We reached M-33 and turned left (south). Not long after that, we saw a sign for the junction of Clay Pit Road, so the road we were on before was actually NOT Clay Pit Road, but another unnamed, unmapped road. We ended up in the same place as we had intended, though, so no harm done.
We had noticed another side road on the map called Tower Road, and off in the distance to the southeast, we could see a radio tower that appeared to be several hundred feet high, so it was obvious where Tower Road went.
This section of M-33 did not have a wide shoulder like the section we rode the briefly the day before.
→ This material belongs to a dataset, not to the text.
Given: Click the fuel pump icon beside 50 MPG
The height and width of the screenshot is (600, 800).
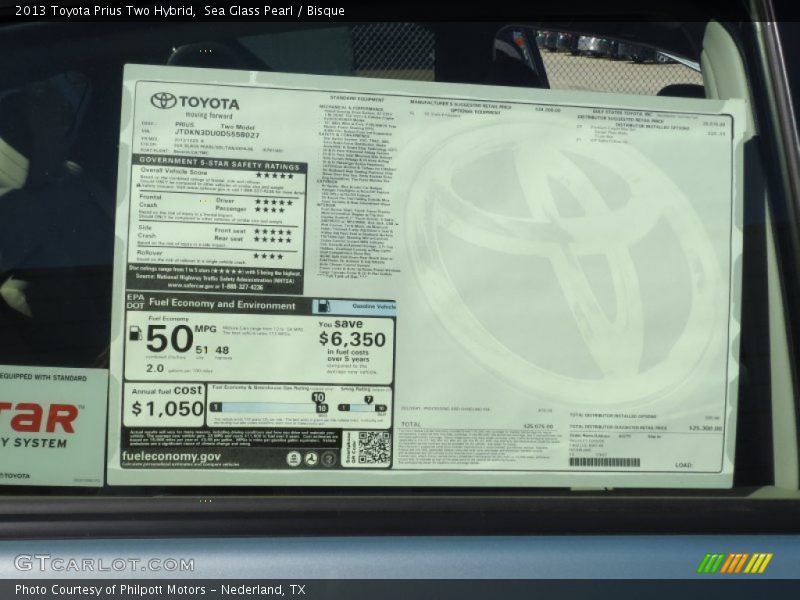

As we rode down the right half of the lane, Brent was a little spooked by the numerous large logging trucks that zoomed past us. I guess I just didn’t think about them enough to be bothered; I was just glad to be pedaling along at a good clip.
We went on for a few miles until we got to Clear Lake State Park, and turned right (west) onto County Road 622 along the south side of the lake. This paved road wound through a residential area until it turned to gravel, and then joined up with the Pathway.
The Pathway soon left the gravel road and turned back into the woods. The trail finally became much more rideable again, other than one brief stretch through a low marsh area where it crossed Van Helen Creek. There were a couple of steep but do-able climbs as the trail left the creek valley, including one past the Pug Lakes area.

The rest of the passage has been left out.